• _Data shown_:
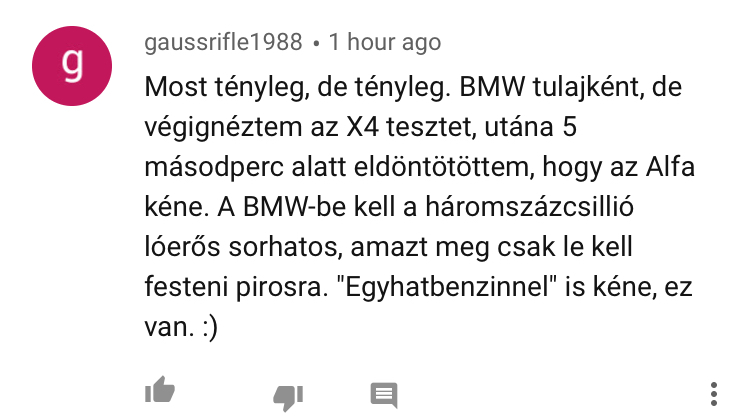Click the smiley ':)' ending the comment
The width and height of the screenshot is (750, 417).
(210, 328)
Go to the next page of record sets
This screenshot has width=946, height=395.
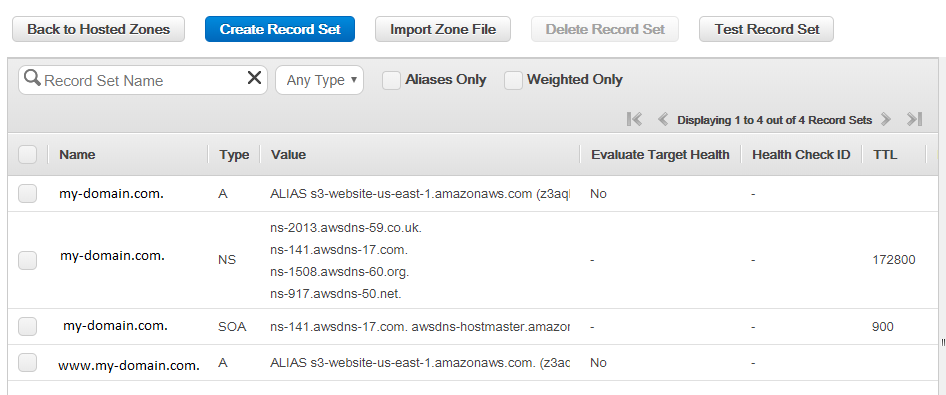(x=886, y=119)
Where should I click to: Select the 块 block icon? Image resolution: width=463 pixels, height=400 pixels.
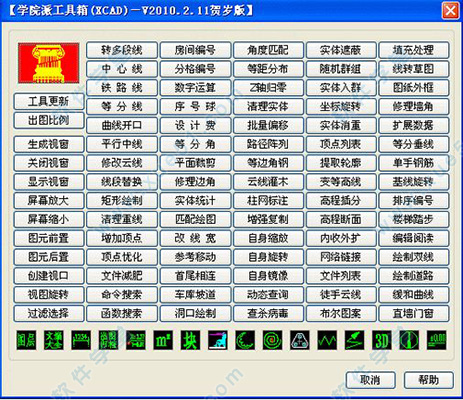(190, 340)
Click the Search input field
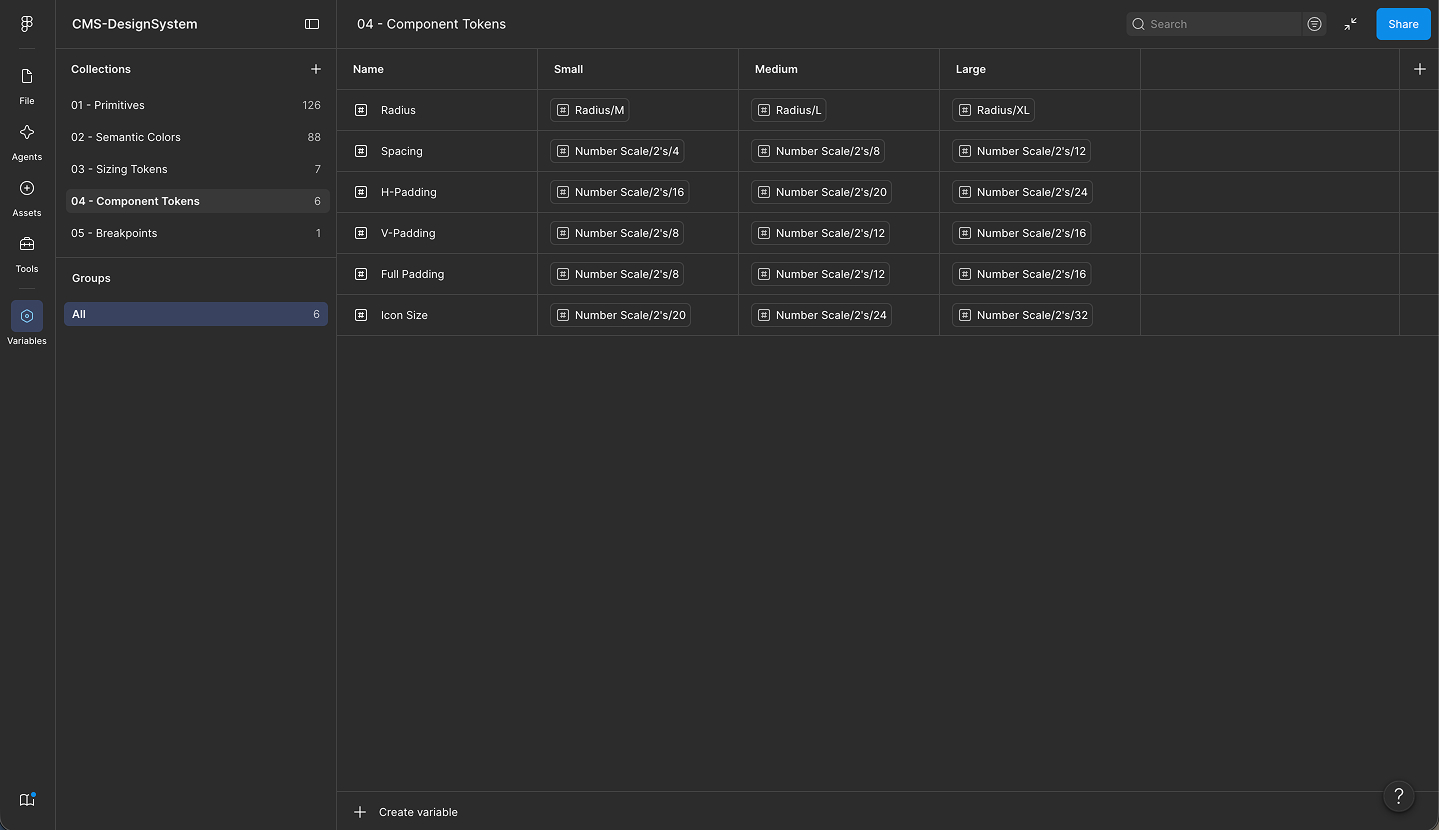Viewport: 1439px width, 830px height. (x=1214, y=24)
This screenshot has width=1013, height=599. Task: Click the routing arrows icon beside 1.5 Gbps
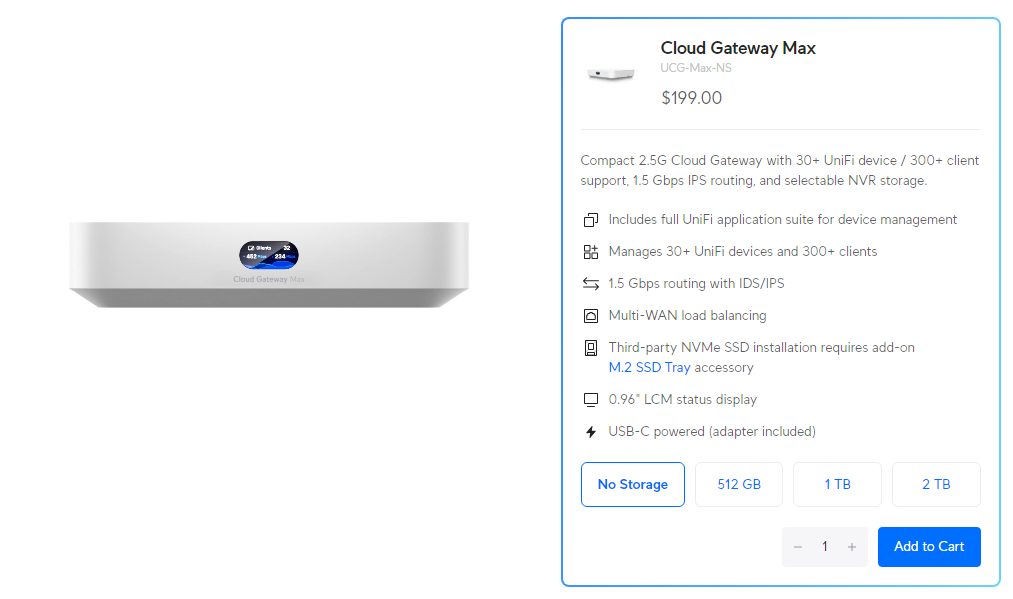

• _What to do_: Word for word, please, restate the lines of the listing from the one holding "Where should I" down to the last line, leaving out any pictures.

• _Task solution_:
Where should I click to: Select the 块 block icon? Image resolution: width=463 pixels, height=400 pixels.
(190, 340)
Click the Search input field
Viewport: 1439px width, 830px height. (x=1214, y=24)
This screenshot has width=1013, height=599. Task: Click the routing arrows icon beside 1.5 Gbps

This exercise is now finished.